Indirect Employees Could Benefit From Collective Bargaining and Agreements, Suggests a New Court Ruling.
The National Labor Court has ruled in a precedent-setting decision that it is possible to recognize someone who is not the direct employer of a worker as an employer for the purposes of the Collective Agreements Law. This means that the indirect employers could be required to conduct collective bargaining with the workers’ union.
The case involved a group of pharmacists who work for the ‘Super-Pharm’ chain. Separate franchisees employ those pharmacists, but the Histadrut argued that Super-Pharm should be considered their indirect employer because it has significant influence over their working conditions.
The National Labor Court agreed with the Histadrut in principle, which is considered a groundbreaking and precedent-setting achievement for collective bargaining in the changing labor market that sees new forms of employment and changing labor relations.
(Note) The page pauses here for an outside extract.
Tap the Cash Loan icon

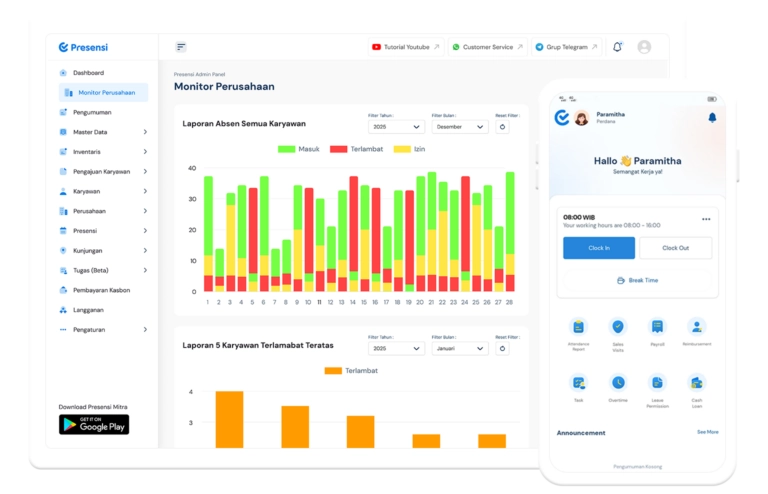[x=696, y=383]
But it ultimately ruled that Super-Pharm did not have enough influence over the pharmacists’ working conditions to be considered their indirect employer in this case. Nevertheless, the court’s ruling opens the door to the possibility that indirect employers could be held liable for collective bargaining obligations in other cases.
This is a significant ruling for workers’ rights in Israel in many industries that operate franchises as their business model and in which labor relations do not adhere to the ‘classic’ model. It could help to ensure that workers who are employed through indirect channels, such as through franchisees, are able to bargain collectively and improve their working conditions.
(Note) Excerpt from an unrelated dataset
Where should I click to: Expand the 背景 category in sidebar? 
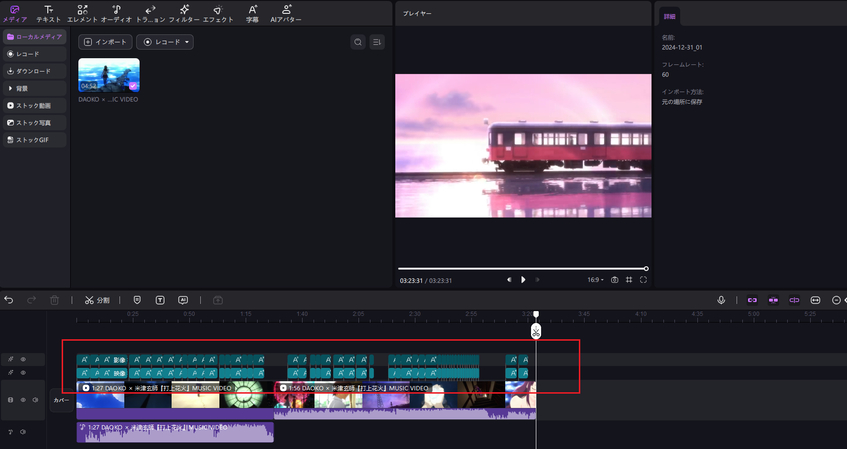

Head of Trade Union Division Legal Bureau of the Histadrut, Adv. Hanna Shnitser-Rahav, called the ruling “precedent-setting and significant.” She said that it “has a dramatic effect on the right to conduct collective bargaining in the absence of ‘classic’ labor relations, as well as on the right to organize.”
The Histadrut is still studying this new ruling, and looking to see if it could lead to new collective bargaining agreements for workers who are indirectly employed.